- Selected text:
Smith eventually became Major in the army, and executive secretary of the Bill of Rights Commemorative Society, as well as custodian of the Federal Hall National Memorial on Wall Street. He was also historian of the Federal Hall, and helped saved the monument and convert it into a museum. He was involved with various research projects on historic documents and collections regarding the history of the United States. One project involved Barney Balaban, president of Paramount Pictures, regarding documents relating to the United States Bill of Rights. He covered the history of the wood pulp industry with members of Congress, started by his father Wellington Smith, and granduncle Senator Elizur Smith, who founded the Smith Paper Company.

They were the first to successfully produce wood pulp based paper, with telegraph entrepreneur Cyrus W. Field. Among their first pioneer customers were James Gordon Bennett Jr., owner of the New York Herald, and Samuel Bowles, owner of the Springfield Republican. The Smiths then acquired from Theodore Roosevelt a paper mill in Massachusetts, and grew their production to eventually become the largest paper manufacturers in the country. Smith wrote on NYC's first mayor Capt. Thomas Willett, and commented on the works of Col. Albert J. Pickett, Alabama's first historian, relating to the erection of the Federal Hall, site of the 1st Congress of the United States by George Washington.

- What is needed: In the biographical text, Smith worked on documents relating to the Bill of Rights with the president of which company?

- Dataset excerpts:
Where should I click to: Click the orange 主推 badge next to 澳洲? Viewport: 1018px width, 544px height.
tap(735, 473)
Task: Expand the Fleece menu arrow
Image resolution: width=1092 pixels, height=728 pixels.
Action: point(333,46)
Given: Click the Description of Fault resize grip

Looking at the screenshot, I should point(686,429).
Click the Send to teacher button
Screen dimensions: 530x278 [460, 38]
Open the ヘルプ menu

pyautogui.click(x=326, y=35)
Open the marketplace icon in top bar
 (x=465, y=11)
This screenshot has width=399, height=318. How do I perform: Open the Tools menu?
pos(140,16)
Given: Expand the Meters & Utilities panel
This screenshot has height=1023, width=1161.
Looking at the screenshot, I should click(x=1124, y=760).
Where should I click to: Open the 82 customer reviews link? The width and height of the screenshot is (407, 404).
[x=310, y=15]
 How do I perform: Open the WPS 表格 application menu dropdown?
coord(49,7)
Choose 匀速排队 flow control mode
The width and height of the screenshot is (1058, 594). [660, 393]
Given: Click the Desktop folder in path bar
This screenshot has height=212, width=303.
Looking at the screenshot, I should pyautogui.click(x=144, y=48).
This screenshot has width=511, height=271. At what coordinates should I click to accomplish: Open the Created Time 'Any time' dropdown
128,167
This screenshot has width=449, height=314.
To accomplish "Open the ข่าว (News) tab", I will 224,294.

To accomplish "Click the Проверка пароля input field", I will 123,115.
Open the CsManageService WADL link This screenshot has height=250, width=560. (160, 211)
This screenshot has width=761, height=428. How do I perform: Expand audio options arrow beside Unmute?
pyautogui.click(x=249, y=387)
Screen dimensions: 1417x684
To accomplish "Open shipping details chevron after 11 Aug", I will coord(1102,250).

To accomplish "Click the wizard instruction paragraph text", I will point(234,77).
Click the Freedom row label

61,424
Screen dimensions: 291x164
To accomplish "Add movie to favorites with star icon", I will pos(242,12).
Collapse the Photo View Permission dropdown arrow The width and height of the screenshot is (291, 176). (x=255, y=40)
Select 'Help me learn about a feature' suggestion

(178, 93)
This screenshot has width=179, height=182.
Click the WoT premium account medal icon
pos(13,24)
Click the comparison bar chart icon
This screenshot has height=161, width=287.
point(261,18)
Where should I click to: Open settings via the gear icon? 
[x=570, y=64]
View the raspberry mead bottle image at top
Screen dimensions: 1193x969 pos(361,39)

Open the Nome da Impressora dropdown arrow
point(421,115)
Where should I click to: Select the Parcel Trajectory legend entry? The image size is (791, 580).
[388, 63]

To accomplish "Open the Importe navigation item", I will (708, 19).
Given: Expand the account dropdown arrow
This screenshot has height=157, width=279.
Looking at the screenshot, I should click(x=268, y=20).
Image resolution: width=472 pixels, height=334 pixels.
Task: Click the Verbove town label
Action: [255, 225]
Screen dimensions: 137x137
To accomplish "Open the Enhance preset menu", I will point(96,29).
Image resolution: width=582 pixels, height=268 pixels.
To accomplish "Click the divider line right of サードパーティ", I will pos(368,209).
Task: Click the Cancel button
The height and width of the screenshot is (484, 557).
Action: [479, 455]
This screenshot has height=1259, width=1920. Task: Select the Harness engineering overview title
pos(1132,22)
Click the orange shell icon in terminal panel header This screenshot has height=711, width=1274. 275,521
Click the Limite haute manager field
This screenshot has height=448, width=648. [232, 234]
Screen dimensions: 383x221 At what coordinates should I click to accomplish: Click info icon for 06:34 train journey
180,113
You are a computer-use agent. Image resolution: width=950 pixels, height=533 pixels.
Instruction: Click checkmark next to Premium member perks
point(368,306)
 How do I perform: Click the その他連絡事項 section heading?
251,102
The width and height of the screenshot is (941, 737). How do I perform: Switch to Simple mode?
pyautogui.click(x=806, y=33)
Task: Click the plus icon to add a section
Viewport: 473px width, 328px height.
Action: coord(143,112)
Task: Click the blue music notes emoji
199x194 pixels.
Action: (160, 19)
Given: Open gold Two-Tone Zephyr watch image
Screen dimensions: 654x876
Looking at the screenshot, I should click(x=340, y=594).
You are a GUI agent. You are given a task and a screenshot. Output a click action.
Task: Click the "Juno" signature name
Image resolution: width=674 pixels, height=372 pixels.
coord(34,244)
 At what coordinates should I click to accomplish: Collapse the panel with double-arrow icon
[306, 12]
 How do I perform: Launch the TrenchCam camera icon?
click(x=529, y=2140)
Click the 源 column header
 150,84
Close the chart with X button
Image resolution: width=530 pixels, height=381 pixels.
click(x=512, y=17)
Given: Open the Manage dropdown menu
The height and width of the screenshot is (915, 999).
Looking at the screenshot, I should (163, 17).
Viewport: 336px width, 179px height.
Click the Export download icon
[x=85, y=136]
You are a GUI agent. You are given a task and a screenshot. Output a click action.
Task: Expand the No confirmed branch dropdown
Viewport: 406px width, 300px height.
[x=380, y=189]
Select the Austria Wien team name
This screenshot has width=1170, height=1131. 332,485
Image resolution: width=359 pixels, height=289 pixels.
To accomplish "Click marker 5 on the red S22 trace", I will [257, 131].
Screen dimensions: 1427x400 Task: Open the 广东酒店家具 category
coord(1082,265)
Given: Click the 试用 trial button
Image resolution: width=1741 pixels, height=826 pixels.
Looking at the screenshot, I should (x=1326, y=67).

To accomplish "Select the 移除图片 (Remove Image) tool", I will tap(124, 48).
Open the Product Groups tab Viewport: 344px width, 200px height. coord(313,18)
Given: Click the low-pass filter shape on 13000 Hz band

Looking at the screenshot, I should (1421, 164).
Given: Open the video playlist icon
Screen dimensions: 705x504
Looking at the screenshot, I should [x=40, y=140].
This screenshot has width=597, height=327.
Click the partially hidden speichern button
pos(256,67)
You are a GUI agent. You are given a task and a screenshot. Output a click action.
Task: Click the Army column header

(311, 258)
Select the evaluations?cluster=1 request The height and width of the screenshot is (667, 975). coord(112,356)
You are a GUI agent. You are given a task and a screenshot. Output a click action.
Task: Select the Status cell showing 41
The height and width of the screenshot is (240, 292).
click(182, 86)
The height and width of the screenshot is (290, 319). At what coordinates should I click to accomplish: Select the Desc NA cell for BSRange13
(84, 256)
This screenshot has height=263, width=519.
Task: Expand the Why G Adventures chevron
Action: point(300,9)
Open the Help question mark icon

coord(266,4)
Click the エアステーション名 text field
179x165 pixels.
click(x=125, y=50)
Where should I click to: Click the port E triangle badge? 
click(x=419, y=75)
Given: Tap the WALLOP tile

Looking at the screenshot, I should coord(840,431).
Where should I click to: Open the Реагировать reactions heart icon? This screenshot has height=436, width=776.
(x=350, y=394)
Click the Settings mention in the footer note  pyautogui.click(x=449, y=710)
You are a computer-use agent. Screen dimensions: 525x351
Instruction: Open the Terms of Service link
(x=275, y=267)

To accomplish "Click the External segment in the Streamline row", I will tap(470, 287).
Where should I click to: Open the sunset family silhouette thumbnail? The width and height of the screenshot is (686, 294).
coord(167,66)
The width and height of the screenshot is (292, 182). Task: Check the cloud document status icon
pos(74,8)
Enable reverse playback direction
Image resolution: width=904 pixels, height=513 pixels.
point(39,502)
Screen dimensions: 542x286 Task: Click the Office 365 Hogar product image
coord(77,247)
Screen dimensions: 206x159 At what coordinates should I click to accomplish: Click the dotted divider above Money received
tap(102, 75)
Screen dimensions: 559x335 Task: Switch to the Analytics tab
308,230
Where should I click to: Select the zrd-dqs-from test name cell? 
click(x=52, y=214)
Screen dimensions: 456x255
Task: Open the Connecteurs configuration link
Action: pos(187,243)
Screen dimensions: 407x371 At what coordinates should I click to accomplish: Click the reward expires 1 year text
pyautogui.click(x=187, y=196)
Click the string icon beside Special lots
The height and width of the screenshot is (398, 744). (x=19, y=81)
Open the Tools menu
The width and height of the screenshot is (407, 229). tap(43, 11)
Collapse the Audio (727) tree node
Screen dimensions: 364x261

- Exercise response: Paramount Pictures, whose president was Barney Balaban.